3. 3G/4G Connection Established – A U0/U1/M0 interface connection is established when the administrator manually enables the connection on the SonicWALL appliance. The U0/U1/M0 interface stays connected until the administrator manually disables the connection.

4. Reestablishing WAN Ethernet Connectivity After Failover – Regardless of whether an Ethernet connection becomes available again, all LAN-to-WAN traffic will still use the manually enabled 3G/4G connection until the connection is manually disabled by the administrator. After a manual disconnect, the available Ethernet connection will be used.

3G/4G PC Card Support

To use the 3G/4G interface you must have a 3G/4G PC card and a contract with a wireless service provider. A 3G/4G service provider should be selected based primarily on the availability of supported hardware. SonicOS Enhanced (3.6 and later versions) supports the 3G/4G PC cards listed online at:

http://www.sonicwall.com/us/products/cardsupport.html

3G/4G Wireless WAN Service Provider Support

SonicOS Enhanced supports the following 3G/4G Wireless network providers (this list is subject to change):

             AT&T

             H3G

             Sprint PCS Wireless

             Verizon Wireless

             Vodafone

             Telecom Italia Mobile

             Telefonica

             T-Mobile

             TDC Song

             Orange

3G/4G Prerequisites

Before configuring the 3G/4G interface, you must complete the following prerequisites:

             Purchase a 3G/4G service plan from a supported third-party wireless provider

             Configure and activate your 3G/4G card

             Insert the 3G/4G card into the SonicWALL appliance before powering on the SonicWALL security appliance.

Note         The 3G/4G card should only be inserted or removed when the SonicWALL security appliance is powered off.
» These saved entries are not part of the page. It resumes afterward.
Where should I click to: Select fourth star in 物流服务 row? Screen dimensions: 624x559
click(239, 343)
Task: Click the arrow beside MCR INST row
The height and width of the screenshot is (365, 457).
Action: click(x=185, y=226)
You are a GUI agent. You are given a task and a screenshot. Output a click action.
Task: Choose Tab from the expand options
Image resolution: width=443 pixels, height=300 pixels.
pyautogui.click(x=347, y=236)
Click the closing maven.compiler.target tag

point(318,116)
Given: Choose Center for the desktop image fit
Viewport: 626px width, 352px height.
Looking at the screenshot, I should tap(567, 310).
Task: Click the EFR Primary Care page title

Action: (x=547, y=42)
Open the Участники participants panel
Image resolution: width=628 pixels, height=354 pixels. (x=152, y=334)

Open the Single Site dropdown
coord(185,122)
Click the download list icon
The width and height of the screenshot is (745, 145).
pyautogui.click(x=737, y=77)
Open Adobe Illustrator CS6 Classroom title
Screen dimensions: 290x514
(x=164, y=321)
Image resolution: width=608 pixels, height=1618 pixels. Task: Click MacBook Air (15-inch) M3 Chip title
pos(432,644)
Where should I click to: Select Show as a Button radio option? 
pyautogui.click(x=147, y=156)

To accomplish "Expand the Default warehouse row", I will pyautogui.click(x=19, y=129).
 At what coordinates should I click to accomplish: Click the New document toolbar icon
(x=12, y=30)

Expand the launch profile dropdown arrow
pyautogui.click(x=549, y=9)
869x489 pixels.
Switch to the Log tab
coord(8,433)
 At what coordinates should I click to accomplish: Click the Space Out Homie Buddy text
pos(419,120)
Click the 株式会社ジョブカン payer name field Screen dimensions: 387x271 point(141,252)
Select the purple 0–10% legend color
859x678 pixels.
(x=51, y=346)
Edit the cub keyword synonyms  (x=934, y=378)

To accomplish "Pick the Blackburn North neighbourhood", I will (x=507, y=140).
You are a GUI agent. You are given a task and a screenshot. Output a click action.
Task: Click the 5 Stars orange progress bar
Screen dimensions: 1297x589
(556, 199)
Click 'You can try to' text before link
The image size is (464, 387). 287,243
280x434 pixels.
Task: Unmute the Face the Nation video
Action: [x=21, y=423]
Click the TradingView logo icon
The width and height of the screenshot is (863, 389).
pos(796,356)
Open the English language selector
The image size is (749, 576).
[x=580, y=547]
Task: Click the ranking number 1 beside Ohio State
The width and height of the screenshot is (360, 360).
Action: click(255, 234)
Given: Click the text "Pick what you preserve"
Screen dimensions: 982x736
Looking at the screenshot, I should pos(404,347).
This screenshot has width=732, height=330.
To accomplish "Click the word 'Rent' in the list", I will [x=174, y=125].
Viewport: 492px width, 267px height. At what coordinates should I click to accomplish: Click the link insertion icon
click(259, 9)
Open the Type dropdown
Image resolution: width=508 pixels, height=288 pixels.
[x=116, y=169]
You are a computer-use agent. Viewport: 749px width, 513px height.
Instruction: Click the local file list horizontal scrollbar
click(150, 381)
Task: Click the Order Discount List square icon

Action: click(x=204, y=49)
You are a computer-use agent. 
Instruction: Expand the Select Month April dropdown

For information on configuring these prerequisites, see the SonicWALL Getting Started Guide for your model.

The following sections describe how to configure the U0/U1/M0 interface for the 3G/4G card on the SonicWALL appliance:

             3G/4G > Status

             3G/4G > Settings

             3G/4G > Advanced

             3G/4G > Connection Profiles

             3G/4G > Data Usage

             Enabling the U0/U1/M0 Interface

Most of the 3G/4G settings can also be configured on the Network > Interfaces page. 3G/4G Connection Profiles can only be configured on the 3G/4G > Connection Profiles page.

3G/4G > Status

The 3G/4G > Status page displays the current status of 3G/4G on the SonicWALL appliance. It indicates the status of the 3G/4G connection, the current active WAN interface, or the current backup WAN interface. It also displays IP address information, DNS server addresses, the current active dial up profile, and the current signal strength.